● Task instructions: A verbatim copy of the records is required, with all pictures left out.

(Saved data entries)
━━━
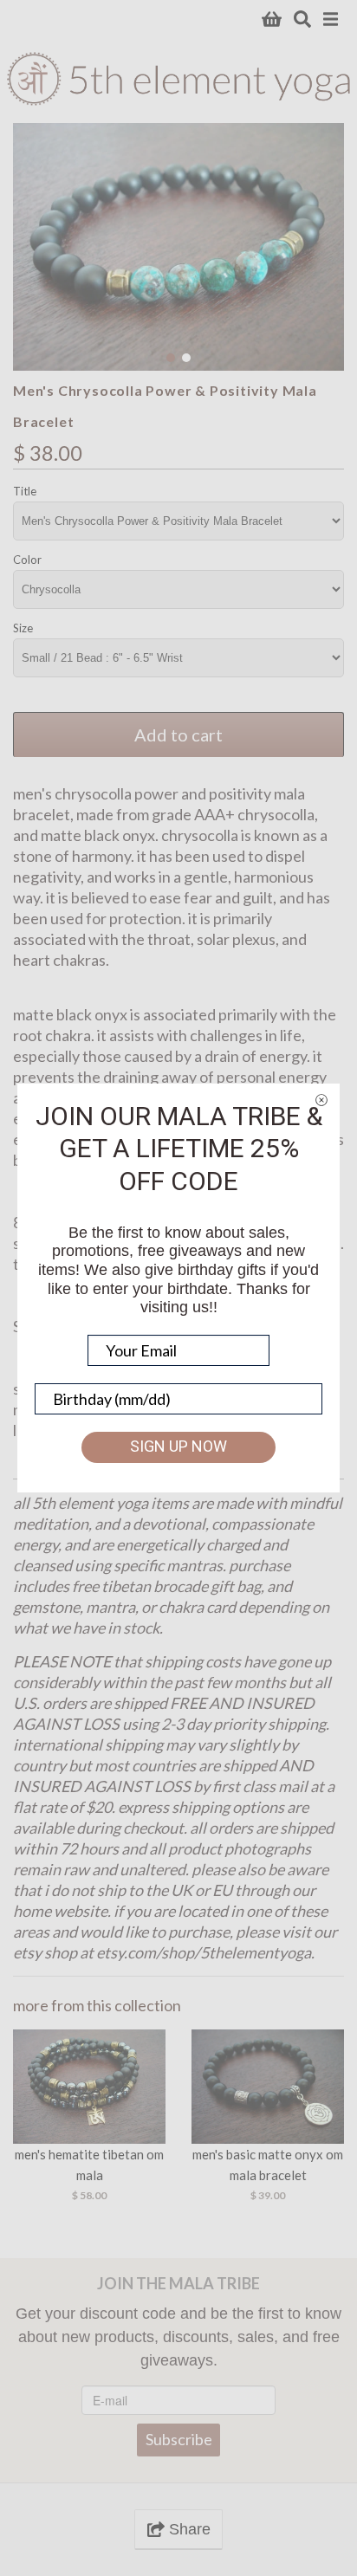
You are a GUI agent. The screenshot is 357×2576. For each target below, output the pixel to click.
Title (24, 491)
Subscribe (179, 2439)
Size (23, 628)
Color (27, 559)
━━━
● Problem solution:
You are a GUI agent. The screenshot is 357×2576. For each target below, output the pixel to click.
Title (24, 491)
Subscribe (179, 2439)
Size (23, 628)
Color (27, 559)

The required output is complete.